Mar 12, 2012
Not all of our Feature Focuses have to be about items you can implement to aid your election. This month I want to highlight something that’s done on our end to increase your voter turnout.
To prevent email ballots from being marked as spam in a voter’s inbox, we verify using DomainKeys and the Sender Policy Framework. While a lot of this is dependent on the recipient’s spam filter, the methods we undertake ensures you reach all of your voters, thus maximizing the opportunity for a successful voter turnout.
DomainKeys Identified Mail
DKIM is a method of connecting a domain name to an email. This allows the sender to take responsibility for a message in away that can be validated by a recipient.
The primary advantage of this system for e-mail recipients is it allows the signing domain to reliably identify a stream of legitimate email, thereby allowing domain-based blacklists and whitelists to be more effective. This is also likely to make some kinds of phishing attacks easier to detect.

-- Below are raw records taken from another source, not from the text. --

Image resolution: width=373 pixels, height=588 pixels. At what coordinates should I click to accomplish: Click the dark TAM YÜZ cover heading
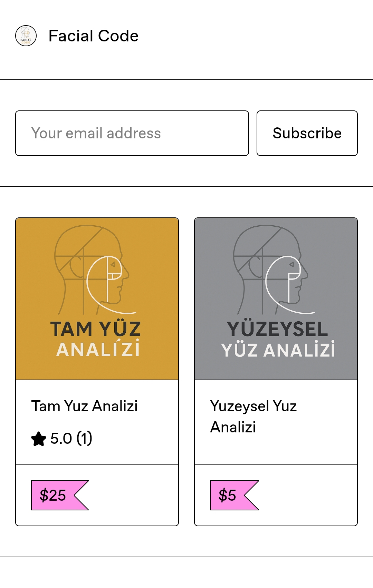pos(96,329)

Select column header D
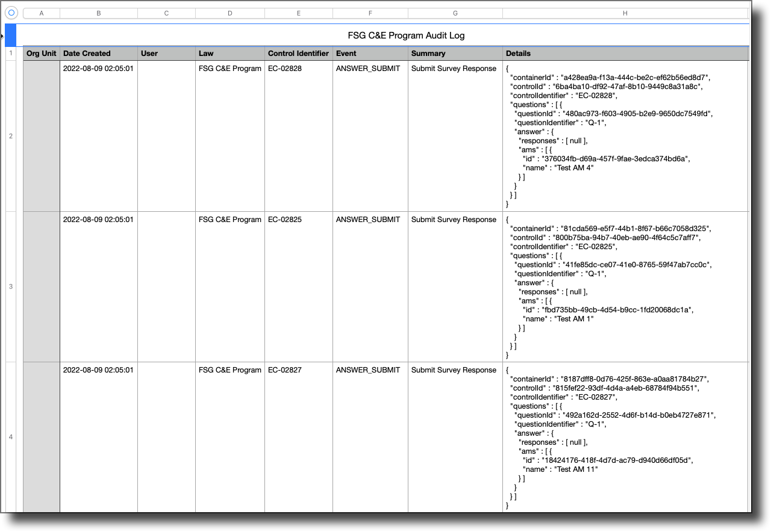(x=229, y=13)
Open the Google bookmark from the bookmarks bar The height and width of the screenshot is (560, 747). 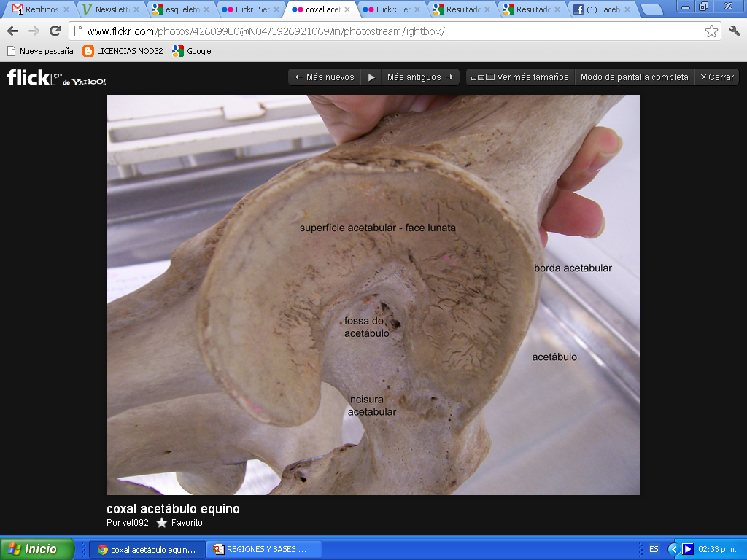click(190, 51)
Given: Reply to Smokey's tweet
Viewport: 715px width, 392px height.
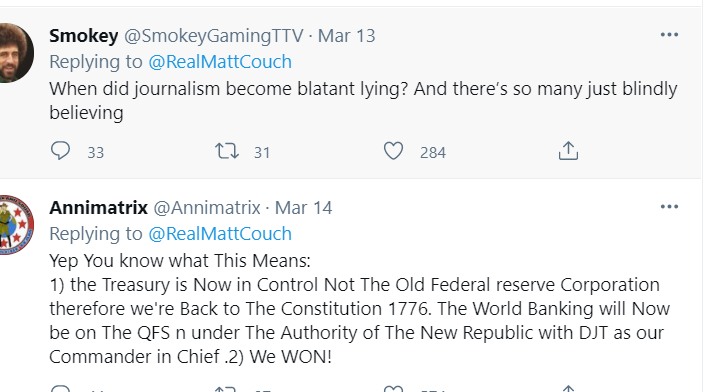Looking at the screenshot, I should [x=60, y=151].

Lots of tech-gobble and bits later, you realize it’s just a secure, verifiable mail man: someone you know that’s safe; someone you know that isn’t going to stuff your mail with anthrax. To learn more about DomainKeys Identified Mail, please read this article.
Sender policy Framework
Sender Policy Framework, or SPF for short, is an email validation system put in place to prevent email spam. It verifies the sender’s IP addresses and it also allows the admin to specify which hosts are allowed to send mail from. ElectionBuddy uses Google as the host
To read up on Sender Policy Framework, please read this Wikipedia entry.
256-Bit Encryption
As I’m sure you’ve read on our site (it’s right on our homepage!), we use 256-bit encryption throughout the site. This is the same security that major banks rely on to keep your data safe in transit. While this has nothing to do with the email ballot, what good is having a verifiable way of sending an email with a link, if the site they are taken to isn’t secure itself? The more you know…
Alright, enough of the geek talk… let’s start running an election… and extremely secure one at that!